La crisis política, social y económica que se cierne sobre el país, en el corto y mediano plazo, amenaza no solo la supervivencia de las mayorías sino la propia situación de privilegio y dominación de las élites. Aplaudir el oprobioso acuerdo firmado por las presiones de Trump, desnuda esa miopía de la que vengo hablando y que tiene su asidero en la vergonzosa historia que nos acompaña desde el siglo XIX. Ya se verá si esos aplausos continúan cuando la grave crisis confabule en su contra.
José Alfredo Calderón E.
Historiador y observador social
[1] Diseñado en agosto de 1821, un mes antes de la independencia que todos conocimos en la Escuela. Por encargo de la familia Aycinena, participan en su redacción: los hermanos Mariano y Juan José de Aycinena, Pedro Molina, Mariano de Beltranena y José Francisco Barrundia.

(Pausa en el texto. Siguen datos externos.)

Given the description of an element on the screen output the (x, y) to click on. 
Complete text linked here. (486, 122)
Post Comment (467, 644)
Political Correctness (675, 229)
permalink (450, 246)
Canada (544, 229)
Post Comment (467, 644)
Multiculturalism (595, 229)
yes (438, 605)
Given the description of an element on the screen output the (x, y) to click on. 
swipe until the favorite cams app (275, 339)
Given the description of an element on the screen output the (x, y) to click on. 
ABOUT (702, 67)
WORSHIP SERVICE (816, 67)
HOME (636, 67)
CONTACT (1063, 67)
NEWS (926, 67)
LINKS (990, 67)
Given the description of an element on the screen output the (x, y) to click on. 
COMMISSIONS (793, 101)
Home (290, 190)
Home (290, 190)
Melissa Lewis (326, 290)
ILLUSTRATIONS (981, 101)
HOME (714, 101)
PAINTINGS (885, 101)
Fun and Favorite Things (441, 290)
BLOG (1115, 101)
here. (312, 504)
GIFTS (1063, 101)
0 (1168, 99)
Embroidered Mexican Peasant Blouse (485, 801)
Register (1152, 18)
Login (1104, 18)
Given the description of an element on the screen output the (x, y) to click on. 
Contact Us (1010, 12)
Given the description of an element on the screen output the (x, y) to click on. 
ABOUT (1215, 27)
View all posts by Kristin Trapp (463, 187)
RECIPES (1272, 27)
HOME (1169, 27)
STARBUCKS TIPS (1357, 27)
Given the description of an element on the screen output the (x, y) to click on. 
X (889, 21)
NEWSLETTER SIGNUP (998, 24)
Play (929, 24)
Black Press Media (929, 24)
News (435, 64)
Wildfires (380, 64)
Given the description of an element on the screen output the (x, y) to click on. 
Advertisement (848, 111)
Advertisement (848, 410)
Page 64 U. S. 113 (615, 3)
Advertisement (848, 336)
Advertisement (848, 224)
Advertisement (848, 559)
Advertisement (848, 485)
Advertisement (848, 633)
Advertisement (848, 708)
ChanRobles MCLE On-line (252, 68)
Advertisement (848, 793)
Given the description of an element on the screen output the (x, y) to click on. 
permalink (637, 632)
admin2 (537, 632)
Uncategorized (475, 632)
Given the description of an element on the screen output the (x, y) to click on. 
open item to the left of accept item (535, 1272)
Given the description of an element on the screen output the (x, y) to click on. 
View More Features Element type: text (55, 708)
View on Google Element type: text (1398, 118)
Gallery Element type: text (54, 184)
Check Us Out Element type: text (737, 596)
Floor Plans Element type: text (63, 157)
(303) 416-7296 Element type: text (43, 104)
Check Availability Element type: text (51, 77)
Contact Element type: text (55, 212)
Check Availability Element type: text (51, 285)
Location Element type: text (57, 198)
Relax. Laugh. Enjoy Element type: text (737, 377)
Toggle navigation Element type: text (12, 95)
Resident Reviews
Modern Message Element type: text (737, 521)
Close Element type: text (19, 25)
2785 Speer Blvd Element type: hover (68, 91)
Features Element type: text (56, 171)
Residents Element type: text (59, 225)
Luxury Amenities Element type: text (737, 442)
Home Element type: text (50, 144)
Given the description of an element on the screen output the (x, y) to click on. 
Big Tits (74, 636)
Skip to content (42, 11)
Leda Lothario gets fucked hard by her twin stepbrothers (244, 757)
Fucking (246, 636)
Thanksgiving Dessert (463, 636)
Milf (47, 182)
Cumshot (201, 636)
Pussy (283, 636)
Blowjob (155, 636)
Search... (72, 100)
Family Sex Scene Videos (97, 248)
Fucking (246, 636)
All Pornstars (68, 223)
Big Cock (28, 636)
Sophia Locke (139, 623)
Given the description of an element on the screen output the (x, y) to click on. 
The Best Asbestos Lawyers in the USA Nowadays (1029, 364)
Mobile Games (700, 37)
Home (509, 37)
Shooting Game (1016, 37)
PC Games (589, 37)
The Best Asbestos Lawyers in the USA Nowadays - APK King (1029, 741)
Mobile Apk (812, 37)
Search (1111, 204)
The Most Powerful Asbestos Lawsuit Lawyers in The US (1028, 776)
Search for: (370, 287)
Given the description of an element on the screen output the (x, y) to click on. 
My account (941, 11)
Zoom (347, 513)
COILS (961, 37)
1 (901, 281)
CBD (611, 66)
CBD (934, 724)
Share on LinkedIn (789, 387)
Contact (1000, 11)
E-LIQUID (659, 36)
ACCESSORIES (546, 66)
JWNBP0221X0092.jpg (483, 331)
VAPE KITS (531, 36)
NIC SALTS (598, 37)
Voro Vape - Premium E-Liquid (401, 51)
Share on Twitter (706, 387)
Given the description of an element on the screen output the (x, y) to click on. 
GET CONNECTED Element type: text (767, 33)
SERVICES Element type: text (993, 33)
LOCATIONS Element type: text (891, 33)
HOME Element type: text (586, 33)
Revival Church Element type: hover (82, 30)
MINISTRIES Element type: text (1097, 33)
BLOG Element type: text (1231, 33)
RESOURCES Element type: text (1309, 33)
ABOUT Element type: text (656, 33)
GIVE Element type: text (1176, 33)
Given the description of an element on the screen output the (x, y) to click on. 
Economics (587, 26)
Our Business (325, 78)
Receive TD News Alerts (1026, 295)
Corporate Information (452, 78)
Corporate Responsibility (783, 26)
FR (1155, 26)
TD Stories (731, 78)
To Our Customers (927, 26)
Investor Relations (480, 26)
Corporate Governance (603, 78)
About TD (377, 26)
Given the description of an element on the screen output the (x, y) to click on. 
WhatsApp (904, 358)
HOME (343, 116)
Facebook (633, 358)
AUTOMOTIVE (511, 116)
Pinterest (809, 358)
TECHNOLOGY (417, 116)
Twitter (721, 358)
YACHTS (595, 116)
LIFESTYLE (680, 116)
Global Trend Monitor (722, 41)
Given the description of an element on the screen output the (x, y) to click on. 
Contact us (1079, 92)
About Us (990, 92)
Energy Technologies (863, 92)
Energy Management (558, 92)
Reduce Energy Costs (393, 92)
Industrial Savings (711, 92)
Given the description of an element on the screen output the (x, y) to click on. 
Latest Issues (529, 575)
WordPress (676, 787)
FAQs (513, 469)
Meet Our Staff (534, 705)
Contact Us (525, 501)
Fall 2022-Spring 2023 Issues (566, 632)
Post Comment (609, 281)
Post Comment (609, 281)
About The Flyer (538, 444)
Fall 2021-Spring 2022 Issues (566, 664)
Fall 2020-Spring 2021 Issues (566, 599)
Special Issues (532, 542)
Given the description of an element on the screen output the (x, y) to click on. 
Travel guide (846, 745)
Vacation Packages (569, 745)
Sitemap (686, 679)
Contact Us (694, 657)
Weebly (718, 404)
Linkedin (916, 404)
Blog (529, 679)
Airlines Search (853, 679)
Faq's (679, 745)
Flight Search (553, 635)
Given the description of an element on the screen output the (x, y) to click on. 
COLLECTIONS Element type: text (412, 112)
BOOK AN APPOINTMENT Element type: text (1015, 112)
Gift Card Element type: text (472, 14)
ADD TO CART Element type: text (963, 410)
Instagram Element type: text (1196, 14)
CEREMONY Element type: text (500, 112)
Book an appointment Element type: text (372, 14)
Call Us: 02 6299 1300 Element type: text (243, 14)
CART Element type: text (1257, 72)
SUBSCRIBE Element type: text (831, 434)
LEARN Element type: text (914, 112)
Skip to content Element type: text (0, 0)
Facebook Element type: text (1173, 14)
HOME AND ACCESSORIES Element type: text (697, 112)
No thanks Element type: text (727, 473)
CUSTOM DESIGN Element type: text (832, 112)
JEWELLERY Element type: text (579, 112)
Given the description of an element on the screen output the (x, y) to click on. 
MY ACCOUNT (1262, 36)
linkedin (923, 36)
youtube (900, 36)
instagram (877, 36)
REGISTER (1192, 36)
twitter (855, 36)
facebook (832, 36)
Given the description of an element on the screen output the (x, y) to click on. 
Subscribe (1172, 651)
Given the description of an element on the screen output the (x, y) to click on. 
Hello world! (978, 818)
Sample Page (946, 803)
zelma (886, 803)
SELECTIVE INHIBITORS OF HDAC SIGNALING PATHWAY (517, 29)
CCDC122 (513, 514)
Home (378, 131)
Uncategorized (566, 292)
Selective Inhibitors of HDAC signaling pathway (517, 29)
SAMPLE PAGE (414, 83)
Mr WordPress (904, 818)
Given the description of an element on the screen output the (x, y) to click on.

Dicho escrito fue encontrado en los archivos de la familia Aycinena por el periodista e historiador guatemalteco Enrique del Cid Fernández. Fue publicado íntegro por primera vez el 14 de septiembre de 1963, en el diario El Imparcial.
[2] Estos grupos pregonaban la abolición de aranceles a los estancos del alcohol y el tabaco, entre otras demandas.